Outside the Subs

Thursday, 28. December 2006

Oh Horatio

I've never, ever in my life been interested in electronic music. Not a little bit. Used to hate techno, house, all that stuff just got on my nerves. Give me some guitars, some drums, the pop, the rock- I'd even go with the Hip Hop if it wasn't so bad most of the time.

But Electro just wasn't my case.

And now, look there what happened: 30% of songs on my Itunes library are electro. I never knew how good this stuff could be, especially the electroclash/clashi2trashi stuff. The Knife, for instance, is one of the most genius bands I've ever heard.

The best thing is that I can now discover a whole new genre, without stumbling upon old stuff that I've already heard a dozen and two times before. Now I don't need to go fishing for new bands that no-one knows yet- it's all there for me, waiting to be unpacked, songs and even more songs that I haven't heard yet.

The bands that I've grown to like: The Knife, LCD Soundsystem, Fischerspooner, Fairmont, Justice, Klee, KMFDM, Lexy & K-Paul... great stuff there.
And many more. It's great. Feels like orgasm.

Oh and, still- the best song I've heard in a while is no electro. It's called Oh Horatio by Tiger Lou and I have to cry every time I listen to it.

Sunday, 12. November 2006

In Addition

And, and that bitch from Scrubs? You know not the blonde chick, and not the mexican chick, I mean that surly and cynical chick who hangs with the angry superior-doc, and the she gets pregnant? Yeah that bitch is hot.

(And I'm saying bitch, not to degrade women because I'm a woman myself and I wouldn't degrade my kind because I can't without degrading myself and I'm not there yet, but I'm saying bitch to make a point here. As in, YO BROTHER THAT BITCH IS SMOKING DAMN HOT!)

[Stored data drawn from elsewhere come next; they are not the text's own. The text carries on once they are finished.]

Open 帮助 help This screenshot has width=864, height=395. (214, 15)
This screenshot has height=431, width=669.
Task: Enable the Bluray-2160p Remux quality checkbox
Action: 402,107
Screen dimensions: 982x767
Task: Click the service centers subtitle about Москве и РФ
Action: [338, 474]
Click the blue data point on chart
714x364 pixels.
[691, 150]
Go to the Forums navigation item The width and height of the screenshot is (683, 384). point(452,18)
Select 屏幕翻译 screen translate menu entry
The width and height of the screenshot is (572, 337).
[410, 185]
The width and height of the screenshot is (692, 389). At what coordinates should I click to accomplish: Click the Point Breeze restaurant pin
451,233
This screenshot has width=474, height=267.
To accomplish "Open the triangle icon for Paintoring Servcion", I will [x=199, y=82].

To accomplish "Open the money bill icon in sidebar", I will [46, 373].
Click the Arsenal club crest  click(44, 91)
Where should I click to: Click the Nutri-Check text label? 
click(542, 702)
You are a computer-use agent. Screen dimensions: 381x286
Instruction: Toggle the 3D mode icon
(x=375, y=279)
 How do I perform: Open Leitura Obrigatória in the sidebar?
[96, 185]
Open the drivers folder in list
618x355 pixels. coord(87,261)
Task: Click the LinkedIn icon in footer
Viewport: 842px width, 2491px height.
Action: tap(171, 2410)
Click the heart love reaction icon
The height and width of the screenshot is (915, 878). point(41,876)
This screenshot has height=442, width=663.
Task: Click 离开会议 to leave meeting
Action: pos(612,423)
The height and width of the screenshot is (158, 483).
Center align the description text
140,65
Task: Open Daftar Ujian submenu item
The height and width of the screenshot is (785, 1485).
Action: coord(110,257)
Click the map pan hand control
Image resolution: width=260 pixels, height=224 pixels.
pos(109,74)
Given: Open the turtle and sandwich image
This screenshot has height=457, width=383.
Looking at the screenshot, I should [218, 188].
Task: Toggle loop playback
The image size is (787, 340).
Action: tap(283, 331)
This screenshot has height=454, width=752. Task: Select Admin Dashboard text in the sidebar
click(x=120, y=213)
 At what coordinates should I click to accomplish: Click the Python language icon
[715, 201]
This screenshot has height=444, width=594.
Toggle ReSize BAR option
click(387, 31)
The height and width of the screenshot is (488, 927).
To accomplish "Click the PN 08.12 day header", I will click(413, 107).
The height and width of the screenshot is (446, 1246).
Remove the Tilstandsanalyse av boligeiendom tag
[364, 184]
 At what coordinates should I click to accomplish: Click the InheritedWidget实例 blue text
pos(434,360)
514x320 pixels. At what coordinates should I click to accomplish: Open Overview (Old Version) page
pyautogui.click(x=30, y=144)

Wednesday, 8. November 2006

Les Garcons Dans Le Vestieres

Speaking of gay, this video and the song itself is so hilarious I just have to post it. It's NSFW unless you work for a gay magazine or at home like Avitable does. Please rob him and give me his new TV.

The video is basically a song about guys in locker rooms and what they supposedly do. If that's the truth I should join a soccer team.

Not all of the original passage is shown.